'''
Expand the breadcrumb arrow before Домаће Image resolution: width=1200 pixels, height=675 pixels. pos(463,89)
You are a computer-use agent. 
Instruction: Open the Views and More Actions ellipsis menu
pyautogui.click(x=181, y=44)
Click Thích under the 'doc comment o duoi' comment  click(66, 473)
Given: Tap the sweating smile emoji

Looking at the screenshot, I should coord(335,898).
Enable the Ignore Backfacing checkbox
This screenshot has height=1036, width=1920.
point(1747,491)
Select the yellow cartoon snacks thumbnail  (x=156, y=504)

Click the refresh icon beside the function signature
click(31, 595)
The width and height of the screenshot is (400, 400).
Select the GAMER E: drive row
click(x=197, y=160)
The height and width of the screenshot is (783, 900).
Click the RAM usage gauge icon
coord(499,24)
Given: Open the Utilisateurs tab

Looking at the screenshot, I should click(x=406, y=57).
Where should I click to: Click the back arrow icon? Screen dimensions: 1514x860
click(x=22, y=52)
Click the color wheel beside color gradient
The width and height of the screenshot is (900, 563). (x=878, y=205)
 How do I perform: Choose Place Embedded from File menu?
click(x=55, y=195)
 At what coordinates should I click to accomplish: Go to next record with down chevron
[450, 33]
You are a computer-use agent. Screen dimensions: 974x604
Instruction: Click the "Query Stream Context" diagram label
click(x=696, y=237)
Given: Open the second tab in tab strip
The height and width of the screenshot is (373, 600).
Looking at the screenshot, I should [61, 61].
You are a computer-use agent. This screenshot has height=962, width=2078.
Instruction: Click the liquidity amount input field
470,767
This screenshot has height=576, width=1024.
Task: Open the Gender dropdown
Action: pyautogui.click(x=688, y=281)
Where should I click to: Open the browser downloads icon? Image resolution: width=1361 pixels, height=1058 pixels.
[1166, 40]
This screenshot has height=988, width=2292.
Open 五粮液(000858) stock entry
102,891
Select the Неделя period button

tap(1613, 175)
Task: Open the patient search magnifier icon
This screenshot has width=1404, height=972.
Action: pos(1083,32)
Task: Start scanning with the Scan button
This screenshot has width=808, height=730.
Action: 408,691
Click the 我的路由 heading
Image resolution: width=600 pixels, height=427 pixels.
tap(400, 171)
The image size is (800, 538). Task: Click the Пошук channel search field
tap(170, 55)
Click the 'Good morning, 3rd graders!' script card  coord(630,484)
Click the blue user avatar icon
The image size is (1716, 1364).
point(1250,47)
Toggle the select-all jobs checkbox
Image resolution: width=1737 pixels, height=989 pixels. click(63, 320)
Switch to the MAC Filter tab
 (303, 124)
'''
● YOUR INSTRUCTIONS: Your response must consist of every line above, reproduced exactly.

● YOUR RESPONSE:
Expand the breadcrumb arrow before Домаће Image resolution: width=1200 pixels, height=675 pixels. pos(463,89)
You are a computer-use agent. 
Instruction: Open the Views and More Actions ellipsis menu
pyautogui.click(x=181, y=44)
Click Thích under the 'doc comment o duoi' comment  click(66, 473)
Given: Tap the sweating smile emoji

Looking at the screenshot, I should coord(335,898).
Enable the Ignore Backfacing checkbox
This screenshot has height=1036, width=1920.
point(1747,491)
Select the yellow cartoon snacks thumbnail  (x=156, y=504)

Click the refresh icon beside the function signature
click(31, 595)
The width and height of the screenshot is (400, 400).
Select the GAMER E: drive row
click(x=197, y=160)
The height and width of the screenshot is (783, 900).
Click the RAM usage gauge icon
coord(499,24)
Given: Open the Utilisateurs tab

Looking at the screenshot, I should click(x=406, y=57).
Where should I click to: Click the back arrow icon? Screen dimensions: 1514x860
click(x=22, y=52)
Click the color wheel beside color gradient
The width and height of the screenshot is (900, 563). (x=878, y=205)
 How do I perform: Choose Place Embedded from File menu?
click(x=55, y=195)
 At what coordinates should I click to accomplish: Go to next record with down chevron
[450, 33]
You are a computer-use agent. Screen dimensions: 974x604
Instruction: Click the "Query Stream Context" diagram label
click(x=696, y=237)
Given: Open the second tab in tab strip
The height and width of the screenshot is (373, 600).
Looking at the screenshot, I should [61, 61].
You are a computer-use agent. This screenshot has height=962, width=2078.
Instruction: Click the liquidity amount input field
470,767
This screenshot has height=576, width=1024.
Task: Open the Gender dropdown
Action: pyautogui.click(x=688, y=281)
Where should I click to: Open the browser downloads icon? Image resolution: width=1361 pixels, height=1058 pixels.
[1166, 40]
This screenshot has height=988, width=2292.
Open 五粮液(000858) stock entry
102,891
Select the Неделя period button

tap(1613, 175)
Task: Open the patient search magnifier icon
This screenshot has width=1404, height=972.
Action: pos(1083,32)
Task: Start scanning with the Scan button
This screenshot has width=808, height=730.
Action: 408,691
Click the 我的路由 heading
Image resolution: width=600 pixels, height=427 pixels.
tap(400, 171)
The image size is (800, 538). Task: Click the Пошук channel search field
tap(170, 55)
Click the 'Good morning, 3rd graders!' script card  coord(630,484)
Click the blue user avatar icon
The image size is (1716, 1364).
point(1250,47)
Toggle the select-all jobs checkbox
Image resolution: width=1737 pixels, height=989 pixels. click(63, 320)
Switch to the MAC Filter tab
 (303, 124)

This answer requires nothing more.